Tuangkan setiap baris catatan berikut ke dalam sebuah daftar JSON berisi string, satu string untuk tiap baris. Baris yang kosong tidak perlu dimasukkan.

***

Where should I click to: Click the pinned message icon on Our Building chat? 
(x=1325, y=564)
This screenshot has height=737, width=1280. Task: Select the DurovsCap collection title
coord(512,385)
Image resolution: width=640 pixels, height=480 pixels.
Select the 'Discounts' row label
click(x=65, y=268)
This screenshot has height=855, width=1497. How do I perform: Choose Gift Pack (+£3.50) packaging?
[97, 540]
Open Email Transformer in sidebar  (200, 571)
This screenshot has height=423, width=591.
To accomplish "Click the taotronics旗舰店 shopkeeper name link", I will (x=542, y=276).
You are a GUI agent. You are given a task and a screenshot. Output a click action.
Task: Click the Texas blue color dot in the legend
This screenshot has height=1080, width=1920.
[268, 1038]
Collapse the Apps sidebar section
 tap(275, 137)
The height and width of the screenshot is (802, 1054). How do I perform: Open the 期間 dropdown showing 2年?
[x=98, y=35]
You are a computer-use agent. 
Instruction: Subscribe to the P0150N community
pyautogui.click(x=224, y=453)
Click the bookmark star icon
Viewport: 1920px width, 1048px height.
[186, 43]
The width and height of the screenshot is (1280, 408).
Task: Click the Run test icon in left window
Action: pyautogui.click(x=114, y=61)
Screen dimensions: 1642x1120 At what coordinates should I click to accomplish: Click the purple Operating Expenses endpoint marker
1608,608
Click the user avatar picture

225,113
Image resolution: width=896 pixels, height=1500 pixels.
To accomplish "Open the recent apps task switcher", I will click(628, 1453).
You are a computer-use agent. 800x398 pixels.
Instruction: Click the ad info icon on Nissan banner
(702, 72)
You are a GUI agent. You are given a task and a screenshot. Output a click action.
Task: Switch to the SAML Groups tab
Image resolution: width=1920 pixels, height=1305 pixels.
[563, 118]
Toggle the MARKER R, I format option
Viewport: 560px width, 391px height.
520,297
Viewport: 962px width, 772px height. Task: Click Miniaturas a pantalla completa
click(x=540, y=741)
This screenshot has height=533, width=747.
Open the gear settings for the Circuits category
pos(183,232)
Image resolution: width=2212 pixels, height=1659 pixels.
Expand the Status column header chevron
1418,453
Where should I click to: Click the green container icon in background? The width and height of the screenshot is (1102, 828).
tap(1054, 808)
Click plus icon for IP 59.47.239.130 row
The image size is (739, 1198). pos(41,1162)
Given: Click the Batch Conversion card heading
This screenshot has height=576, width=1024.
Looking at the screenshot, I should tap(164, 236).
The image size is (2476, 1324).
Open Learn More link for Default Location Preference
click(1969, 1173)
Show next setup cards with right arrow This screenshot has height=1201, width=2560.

***

* _Jawaban Latihan_
[
  "Where should I click to: Click the pinned message icon on Our Building chat? ",
  "(x=1325, y=564)",
  "This screenshot has height=737, width=1280. Task: Select the DurovsCap collection title",
  "coord(512,385)",
  "Image resolution: width=640 pixels, height=480 pixels.",
  "Select the 'Discounts' row label",
  "click(x=65, y=268)",
  "This screenshot has height=855, width=1497. How do I perform: Choose Gift Pack (+£3.50) packaging?",
  "[97, 540]",
  "Open Email Transformer in sidebar  (200, 571)",
  "This screenshot has height=423, width=591.",
  "To accomplish \"Click the taotronics旗舰店 shopkeeper name link\", I will (x=542, y=276).",
  "You are a GUI agent. You are given a task and a screenshot. Output a click action.",
  "Task: Click the Texas blue color dot in the legend",
  "This screenshot has height=1080, width=1920.",
  "[268, 1038]",
  "Collapse the Apps sidebar section",
  " tap(275, 137)",
  "The height and width of the screenshot is (802, 1054). How do I perform: Open the 期間 dropdown showing 2年?",
  "[x=98, y=35]",
  "You are a computer-use agent. ",
  "Instruction: Subscribe to the P0150N community",
  "pyautogui.click(x=224, y=453)",
  "Click the bookmark star icon",
  "Viewport: 1920px width, 1048px height.",
  "[186, 43]",
  "The width and height of the screenshot is (1280, 408).",
  "Task: Click the Run test icon in left window",
  "Action: pyautogui.click(x=114, y=61)",
  "Screen dimensions: 1642x1120 At what coordinates should I click to accomplish: Click the purple Operating Expenses endpoint marker",
  "1608,608",
  "Click the user avatar picture",
  "225,113",
  "Image resolution: width=896 pixels, height=1500 pixels.",
  "To accomplish \"Open the recent apps task switcher\", I will click(628, 1453).",
  "You are a computer-use agent. 800x398 pixels.",
  "Instruction: Click the ad info icon on Nissan banner",
  "(702, 72)",
  "You are a GUI agent. You are given a task and a screenshot. Output a click action.",
  "Task: Switch to the SAML Groups tab",
  "Image resolution: width=1920 pixels, height=1305 pixels.",
  "[563, 118]",
  "Toggle the MARKER R, I format option",
  "Viewport: 560px width, 391px height.",
  "520,297",
  "Viewport: 962px width, 772px height. Task: Click Miniaturas a pantalla completa",
  "click(x=540, y=741)",
  "This screenshot has height=533, width=747.",
  "Open the gear settings for the Circuits category",
  "pos(183,232)",
  "Image resolution: width=2212 pixels, height=1659 pixels.",
  "Expand the Status column header chevron",
  "1418,453",
  "Where should I click to: Click the green container icon in background? The width and height of the screenshot is (1102, 828).",
  "tap(1054, 808)",
  "Click plus icon for IP 59.47.239.130 row",
  "The image size is (739, 1198). pos(41,1162)",
  "Given: Click the Batch Conversion card heading",
  "This screenshot has height=576, width=1024.",
  "Looking at the screenshot, I should tap(164, 236).",
  "The image size is (2476, 1324).",
  "Open Learn More link for Default Location Preference",
  "click(1969, 1173)",
  "Show next setup cards with right arrow This screenshot has height=1201, width=2560."
]